Instant replay ball selection screen 620 displays an array listing each ball rolled by a particular bowler for each frame of each game and further displays a set of soft-keys along the bottom of the screen which manipulate a cursor that highlights one of the balls listed in the displayed array. In particular, instant replay ball selection screen 620 includes a left arrow soft-key 621 that moves the highlight cursor one column to the left, a right arrow soft-key 622, which moves the highlight cursor one column to the right, an up arrow soft-key 623 which scrolls the highlight cursor up one line, a down arrow soft- key 624, which scrolls the highlight cursor down one line, an okay soft-key 625, which selects the highlighted entry and returns to the instant replay control screen 610, and a cancel soft-key 626 which returns to the instant replay control screen 610 without

selecting a video segment that is different from that which was last recorded. Thus, by manipulating soft-keys 621-624, a user may select a video clip of a particular ball rolled in a particular frame in a particular game by a specified bowler and subsequently cause this video clip to be replayed.

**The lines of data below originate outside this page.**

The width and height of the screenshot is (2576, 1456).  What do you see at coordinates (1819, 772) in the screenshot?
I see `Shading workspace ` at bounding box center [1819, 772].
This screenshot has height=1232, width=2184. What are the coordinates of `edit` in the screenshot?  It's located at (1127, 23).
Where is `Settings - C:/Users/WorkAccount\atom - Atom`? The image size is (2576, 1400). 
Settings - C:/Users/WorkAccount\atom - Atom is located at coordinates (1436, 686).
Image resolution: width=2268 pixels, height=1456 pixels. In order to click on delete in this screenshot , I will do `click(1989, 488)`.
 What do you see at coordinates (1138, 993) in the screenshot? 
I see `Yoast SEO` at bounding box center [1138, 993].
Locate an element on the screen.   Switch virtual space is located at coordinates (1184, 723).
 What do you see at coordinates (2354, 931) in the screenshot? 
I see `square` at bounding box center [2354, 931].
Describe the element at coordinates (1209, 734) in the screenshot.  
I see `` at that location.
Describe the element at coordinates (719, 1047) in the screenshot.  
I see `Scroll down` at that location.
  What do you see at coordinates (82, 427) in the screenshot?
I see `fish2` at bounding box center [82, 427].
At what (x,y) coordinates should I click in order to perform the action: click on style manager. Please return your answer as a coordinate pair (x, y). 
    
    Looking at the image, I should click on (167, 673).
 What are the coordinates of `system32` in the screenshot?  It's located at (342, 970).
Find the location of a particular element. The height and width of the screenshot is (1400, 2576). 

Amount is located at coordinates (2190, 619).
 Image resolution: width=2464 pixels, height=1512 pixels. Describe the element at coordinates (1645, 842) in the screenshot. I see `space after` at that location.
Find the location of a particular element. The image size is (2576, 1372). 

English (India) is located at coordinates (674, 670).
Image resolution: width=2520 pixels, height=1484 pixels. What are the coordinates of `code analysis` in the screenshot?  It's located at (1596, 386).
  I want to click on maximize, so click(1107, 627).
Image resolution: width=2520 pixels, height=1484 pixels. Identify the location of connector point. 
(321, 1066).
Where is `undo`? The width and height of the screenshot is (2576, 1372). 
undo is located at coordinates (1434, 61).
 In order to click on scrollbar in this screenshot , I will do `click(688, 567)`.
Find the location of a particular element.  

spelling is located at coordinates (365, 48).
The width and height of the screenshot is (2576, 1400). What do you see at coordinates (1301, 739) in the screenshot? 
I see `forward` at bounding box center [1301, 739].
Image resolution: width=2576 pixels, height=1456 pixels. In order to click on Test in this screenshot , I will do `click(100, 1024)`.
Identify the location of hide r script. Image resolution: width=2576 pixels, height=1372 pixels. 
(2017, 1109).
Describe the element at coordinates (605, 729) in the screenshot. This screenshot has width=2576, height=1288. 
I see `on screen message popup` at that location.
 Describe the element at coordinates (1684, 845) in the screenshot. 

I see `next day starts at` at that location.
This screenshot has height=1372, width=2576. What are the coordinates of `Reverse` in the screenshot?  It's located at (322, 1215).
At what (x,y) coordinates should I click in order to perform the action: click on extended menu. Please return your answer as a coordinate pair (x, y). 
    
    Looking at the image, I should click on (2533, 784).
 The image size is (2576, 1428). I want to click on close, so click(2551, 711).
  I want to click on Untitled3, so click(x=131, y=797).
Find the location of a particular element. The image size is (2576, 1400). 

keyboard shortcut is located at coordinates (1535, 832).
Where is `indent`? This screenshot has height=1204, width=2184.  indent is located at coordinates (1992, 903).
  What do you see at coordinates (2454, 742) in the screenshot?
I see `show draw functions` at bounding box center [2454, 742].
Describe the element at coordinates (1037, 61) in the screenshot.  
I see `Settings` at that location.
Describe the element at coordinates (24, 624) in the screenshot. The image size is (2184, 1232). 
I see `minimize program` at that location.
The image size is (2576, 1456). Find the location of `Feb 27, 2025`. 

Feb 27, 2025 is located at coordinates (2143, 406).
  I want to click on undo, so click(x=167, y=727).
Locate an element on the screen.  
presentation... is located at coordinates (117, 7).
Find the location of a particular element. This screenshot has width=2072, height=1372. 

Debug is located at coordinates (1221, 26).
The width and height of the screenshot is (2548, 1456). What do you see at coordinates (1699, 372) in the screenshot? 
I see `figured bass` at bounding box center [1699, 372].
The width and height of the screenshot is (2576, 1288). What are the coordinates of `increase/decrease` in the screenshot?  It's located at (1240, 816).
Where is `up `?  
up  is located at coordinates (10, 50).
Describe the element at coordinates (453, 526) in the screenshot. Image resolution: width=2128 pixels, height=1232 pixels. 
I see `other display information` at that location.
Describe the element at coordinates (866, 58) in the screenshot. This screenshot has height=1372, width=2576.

When the replay is finished (step 572), processor 110 transitions from the play state 570 to the end of play state 580 (step 574), sends a message to the scoring system indicating the replay is finished (step 576), and sets the time-out timer in step 578. And then after the time-out timer has lapsed, processor 110 transitions from the end of play state 580 back to the idle state 506 causing the video signal supplied to the display monitor 140 to change back to the score sheet generated by the scoring system.

Although the replay system has been described with respect to use in a particular scoring system, it will be appreciated that the replay system may be used separately or integrated partially or wholly within any other automatic scoring system. One such scoring system is that disclosed in U. S. Patent No. 5,101,354. Moreover, certain aspects and features of the present invention represent novel improvements to instant replay systems that are implemented independent of a bowling scoring system. Thus, it will be appreciated that various aspects of the invention may be practiced without integration with any form of bowling scoring system.

The above description is considered that of the preferred embodiments only.

Modifications of the invention will occur to those skilled in the art and to those who make or use the invention. Therefore, it is understood that the embodiments shown in the drawings and described above are merely for illustrative purposes and are not intended to limit the scope of the invention, which is defined by the following claims as interpreted according to the principles of patent law, including the Doctrine of Equivalents.